■ Requirement
Please retype the records below, from the line with "Enable AutoMatch editing" to the line with "click(x=48, y=79)", keeping every line as it appears.

+ + +

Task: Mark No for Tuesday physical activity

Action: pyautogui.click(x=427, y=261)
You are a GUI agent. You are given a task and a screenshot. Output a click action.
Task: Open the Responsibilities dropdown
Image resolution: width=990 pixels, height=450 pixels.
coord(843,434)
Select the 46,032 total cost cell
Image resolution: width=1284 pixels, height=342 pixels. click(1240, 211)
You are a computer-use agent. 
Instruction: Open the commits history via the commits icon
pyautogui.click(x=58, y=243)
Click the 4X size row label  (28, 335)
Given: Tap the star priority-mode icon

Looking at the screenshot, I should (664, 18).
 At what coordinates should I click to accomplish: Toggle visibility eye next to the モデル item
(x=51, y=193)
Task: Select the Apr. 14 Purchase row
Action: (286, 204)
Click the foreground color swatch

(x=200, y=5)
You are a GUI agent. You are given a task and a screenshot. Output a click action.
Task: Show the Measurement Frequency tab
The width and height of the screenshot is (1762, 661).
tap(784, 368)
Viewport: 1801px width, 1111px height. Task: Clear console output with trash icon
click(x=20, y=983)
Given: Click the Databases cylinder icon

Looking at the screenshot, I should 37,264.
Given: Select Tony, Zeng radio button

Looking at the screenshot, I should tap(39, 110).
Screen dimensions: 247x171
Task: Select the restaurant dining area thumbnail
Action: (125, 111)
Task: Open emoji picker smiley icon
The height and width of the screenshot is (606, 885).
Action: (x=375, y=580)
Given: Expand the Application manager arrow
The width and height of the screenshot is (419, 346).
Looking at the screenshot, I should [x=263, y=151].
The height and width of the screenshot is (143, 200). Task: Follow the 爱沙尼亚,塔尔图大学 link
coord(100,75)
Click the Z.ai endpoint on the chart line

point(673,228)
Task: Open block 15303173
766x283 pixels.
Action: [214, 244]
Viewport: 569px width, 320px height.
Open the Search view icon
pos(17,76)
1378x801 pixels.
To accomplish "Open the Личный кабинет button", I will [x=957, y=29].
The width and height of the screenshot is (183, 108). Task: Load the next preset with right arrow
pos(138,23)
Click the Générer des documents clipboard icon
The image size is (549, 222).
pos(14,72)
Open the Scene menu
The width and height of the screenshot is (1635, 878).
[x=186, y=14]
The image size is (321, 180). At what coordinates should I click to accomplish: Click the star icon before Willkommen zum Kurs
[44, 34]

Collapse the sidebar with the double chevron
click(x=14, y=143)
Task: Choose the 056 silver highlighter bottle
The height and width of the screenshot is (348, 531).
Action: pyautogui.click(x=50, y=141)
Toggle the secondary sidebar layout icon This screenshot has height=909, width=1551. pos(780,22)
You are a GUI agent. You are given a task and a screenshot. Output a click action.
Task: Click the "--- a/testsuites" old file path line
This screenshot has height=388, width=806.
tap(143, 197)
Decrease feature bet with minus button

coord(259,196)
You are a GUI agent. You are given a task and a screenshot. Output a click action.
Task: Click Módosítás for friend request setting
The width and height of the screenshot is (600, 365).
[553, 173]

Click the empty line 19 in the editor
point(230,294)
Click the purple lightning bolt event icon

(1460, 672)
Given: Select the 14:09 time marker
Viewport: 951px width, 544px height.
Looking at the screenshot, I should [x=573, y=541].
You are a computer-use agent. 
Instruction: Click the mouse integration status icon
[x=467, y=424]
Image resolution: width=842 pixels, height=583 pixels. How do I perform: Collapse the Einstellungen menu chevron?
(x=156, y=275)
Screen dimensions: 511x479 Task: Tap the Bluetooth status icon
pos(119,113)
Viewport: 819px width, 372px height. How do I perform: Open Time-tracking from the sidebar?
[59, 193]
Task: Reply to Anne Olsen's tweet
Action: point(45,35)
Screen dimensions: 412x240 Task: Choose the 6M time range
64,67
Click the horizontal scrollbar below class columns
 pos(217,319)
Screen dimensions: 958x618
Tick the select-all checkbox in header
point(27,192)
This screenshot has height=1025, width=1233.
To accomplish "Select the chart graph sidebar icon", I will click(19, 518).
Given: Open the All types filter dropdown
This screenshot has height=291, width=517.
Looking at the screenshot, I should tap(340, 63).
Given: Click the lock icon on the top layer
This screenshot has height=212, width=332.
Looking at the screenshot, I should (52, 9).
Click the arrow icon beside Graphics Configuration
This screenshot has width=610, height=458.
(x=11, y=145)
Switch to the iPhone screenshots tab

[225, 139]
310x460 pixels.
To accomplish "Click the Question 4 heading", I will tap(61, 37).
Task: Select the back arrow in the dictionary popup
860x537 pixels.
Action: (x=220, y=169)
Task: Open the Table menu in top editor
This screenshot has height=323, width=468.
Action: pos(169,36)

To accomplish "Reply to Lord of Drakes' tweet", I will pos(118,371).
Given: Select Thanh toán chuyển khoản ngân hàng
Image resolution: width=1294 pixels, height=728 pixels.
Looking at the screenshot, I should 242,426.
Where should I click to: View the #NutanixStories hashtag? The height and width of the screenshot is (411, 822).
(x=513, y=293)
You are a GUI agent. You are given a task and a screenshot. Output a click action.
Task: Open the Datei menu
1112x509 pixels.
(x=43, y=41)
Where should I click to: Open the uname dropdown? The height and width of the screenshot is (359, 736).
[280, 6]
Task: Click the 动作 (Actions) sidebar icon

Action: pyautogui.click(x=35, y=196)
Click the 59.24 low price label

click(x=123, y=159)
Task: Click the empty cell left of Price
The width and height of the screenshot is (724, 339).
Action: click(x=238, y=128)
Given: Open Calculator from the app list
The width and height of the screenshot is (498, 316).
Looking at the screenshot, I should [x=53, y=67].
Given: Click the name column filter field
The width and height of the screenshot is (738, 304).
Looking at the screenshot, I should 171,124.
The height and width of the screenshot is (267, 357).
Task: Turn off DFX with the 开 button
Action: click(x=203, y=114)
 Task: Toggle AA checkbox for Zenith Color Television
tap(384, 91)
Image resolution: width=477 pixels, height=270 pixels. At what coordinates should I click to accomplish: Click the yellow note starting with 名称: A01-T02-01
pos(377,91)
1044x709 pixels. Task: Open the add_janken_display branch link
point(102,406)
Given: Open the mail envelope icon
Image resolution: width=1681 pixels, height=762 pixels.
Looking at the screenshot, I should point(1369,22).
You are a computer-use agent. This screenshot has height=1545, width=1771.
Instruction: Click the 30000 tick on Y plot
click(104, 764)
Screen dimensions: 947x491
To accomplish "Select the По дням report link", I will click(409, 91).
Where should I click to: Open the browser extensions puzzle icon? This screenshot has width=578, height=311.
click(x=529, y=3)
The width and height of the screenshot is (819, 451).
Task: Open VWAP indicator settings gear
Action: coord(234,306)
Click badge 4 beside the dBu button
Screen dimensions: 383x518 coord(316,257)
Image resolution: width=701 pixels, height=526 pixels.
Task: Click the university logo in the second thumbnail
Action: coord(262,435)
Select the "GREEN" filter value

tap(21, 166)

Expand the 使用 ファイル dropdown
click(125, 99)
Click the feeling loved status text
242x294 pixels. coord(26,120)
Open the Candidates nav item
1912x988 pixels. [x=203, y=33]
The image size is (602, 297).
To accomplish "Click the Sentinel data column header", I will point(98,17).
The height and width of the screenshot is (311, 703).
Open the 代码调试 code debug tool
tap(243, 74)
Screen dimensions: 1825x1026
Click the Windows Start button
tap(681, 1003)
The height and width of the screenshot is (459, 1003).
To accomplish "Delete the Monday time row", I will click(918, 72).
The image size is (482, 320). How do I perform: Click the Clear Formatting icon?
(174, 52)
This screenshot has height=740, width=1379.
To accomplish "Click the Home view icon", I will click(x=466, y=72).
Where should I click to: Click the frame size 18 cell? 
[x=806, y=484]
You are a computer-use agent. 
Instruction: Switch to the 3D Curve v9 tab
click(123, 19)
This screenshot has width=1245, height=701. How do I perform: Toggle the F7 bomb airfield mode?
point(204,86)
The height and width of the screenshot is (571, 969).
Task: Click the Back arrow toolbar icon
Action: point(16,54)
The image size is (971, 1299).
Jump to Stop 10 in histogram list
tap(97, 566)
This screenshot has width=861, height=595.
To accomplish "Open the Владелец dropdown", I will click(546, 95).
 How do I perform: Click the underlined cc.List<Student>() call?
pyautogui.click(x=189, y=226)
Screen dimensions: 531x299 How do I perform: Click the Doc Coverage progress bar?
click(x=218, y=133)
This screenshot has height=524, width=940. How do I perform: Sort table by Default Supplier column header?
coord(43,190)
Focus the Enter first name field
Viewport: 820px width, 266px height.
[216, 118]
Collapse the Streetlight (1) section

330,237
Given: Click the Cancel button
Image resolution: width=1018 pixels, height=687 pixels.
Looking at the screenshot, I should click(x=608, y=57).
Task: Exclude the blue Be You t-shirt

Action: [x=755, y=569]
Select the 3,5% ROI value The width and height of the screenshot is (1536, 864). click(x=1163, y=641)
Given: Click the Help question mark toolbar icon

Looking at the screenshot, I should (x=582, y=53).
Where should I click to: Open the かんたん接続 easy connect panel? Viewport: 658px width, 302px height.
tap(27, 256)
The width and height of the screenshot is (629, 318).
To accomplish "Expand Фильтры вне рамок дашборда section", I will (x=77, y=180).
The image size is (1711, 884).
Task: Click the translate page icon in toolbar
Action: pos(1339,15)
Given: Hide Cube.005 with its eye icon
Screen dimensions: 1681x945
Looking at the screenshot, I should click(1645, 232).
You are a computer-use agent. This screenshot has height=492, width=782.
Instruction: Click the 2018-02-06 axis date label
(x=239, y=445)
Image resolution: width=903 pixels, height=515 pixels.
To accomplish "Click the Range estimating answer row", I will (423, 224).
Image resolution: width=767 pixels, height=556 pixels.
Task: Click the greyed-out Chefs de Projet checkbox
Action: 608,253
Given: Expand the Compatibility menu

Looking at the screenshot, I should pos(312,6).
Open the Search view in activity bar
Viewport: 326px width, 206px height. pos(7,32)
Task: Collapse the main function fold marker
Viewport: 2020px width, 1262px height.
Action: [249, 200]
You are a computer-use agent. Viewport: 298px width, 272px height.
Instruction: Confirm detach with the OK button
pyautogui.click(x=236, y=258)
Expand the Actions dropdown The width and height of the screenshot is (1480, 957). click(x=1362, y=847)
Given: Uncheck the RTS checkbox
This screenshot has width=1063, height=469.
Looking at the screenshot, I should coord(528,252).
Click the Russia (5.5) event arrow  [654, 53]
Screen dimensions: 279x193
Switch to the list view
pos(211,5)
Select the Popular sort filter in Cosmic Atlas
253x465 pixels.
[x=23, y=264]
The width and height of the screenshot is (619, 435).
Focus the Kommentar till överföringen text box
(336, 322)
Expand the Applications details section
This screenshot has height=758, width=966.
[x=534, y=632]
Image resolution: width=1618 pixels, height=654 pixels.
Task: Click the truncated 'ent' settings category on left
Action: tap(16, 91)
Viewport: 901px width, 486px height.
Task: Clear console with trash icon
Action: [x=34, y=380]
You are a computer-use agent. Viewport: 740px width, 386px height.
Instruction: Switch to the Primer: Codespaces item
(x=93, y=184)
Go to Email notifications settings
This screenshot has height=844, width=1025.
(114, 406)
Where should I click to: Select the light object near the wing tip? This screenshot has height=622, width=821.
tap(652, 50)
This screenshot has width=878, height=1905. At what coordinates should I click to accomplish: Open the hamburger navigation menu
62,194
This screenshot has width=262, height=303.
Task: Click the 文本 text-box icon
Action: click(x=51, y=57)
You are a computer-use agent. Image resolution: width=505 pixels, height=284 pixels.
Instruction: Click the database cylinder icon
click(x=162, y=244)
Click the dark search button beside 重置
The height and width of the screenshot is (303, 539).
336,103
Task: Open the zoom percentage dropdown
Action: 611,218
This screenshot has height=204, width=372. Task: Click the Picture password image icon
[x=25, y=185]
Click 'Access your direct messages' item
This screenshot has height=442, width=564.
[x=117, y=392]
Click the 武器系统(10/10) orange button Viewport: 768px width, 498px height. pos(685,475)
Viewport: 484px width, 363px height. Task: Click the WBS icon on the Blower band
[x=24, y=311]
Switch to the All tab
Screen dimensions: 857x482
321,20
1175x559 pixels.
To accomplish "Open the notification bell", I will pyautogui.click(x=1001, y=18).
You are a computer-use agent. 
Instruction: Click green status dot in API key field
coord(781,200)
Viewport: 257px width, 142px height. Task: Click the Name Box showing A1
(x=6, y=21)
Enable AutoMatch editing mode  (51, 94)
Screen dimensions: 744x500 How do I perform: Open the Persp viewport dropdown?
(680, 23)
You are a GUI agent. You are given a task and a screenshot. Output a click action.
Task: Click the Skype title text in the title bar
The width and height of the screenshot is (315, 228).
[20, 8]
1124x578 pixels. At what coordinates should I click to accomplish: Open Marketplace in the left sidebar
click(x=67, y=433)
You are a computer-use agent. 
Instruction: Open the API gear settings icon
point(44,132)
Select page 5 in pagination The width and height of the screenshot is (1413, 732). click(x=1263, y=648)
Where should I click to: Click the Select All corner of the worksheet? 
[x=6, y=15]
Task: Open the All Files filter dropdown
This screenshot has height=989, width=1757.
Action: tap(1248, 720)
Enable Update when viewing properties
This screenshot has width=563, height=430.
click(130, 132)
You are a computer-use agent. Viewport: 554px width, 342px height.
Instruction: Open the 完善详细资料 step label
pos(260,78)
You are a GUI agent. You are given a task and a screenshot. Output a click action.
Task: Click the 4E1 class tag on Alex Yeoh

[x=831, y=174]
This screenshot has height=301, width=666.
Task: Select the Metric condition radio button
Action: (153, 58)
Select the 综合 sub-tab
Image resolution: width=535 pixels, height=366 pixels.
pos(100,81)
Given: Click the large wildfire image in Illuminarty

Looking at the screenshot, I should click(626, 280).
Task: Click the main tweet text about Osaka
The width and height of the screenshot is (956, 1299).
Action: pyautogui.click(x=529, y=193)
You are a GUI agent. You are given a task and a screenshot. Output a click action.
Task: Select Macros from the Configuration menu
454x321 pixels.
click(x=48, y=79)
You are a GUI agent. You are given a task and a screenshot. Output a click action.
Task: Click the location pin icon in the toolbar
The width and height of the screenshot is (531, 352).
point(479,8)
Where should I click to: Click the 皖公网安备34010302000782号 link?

+ + +

■ Complete response
Enable AutoMatch editing mode  (51, 94)
Screen dimensions: 744x500 How do I perform: Open the Persp viewport dropdown?
(680, 23)
You are a GUI agent. You are given a task and a screenshot. Output a click action.
Task: Click the Skype title text in the title bar
The width and height of the screenshot is (315, 228).
[20, 8]
1124x578 pixels. At what coordinates should I click to accomplish: Open Marketplace in the left sidebar
click(x=67, y=433)
You are a computer-use agent. 
Instruction: Open the API gear settings icon
point(44,132)
Select page 5 in pagination The width and height of the screenshot is (1413, 732). click(x=1263, y=648)
Where should I click to: Click the Select All corner of the worksheet? 
[x=6, y=15]
Task: Open the All Files filter dropdown
This screenshot has height=989, width=1757.
Action: tap(1248, 720)
Enable Update when viewing properties
This screenshot has width=563, height=430.
click(130, 132)
You are a computer-use agent. Viewport: 554px width, 342px height.
Instruction: Open the 完善详细资料 step label
pos(260,78)
You are a GUI agent. You are given a task and a screenshot. Output a click action.
Task: Click the 4E1 class tag on Alex Yeoh

[x=831, y=174]
This screenshot has height=301, width=666.
Task: Select the Metric condition radio button
Action: (153, 58)
Select the 综合 sub-tab
Image resolution: width=535 pixels, height=366 pixels.
pos(100,81)
Given: Click the large wildfire image in Illuminarty

Looking at the screenshot, I should click(626, 280).
Task: Click the main tweet text about Osaka
The width and height of the screenshot is (956, 1299).
Action: pyautogui.click(x=529, y=193)
You are a GUI agent. You are given a task and a screenshot. Output a click action.
Task: Select Macros from the Configuration menu
454x321 pixels.
click(x=48, y=79)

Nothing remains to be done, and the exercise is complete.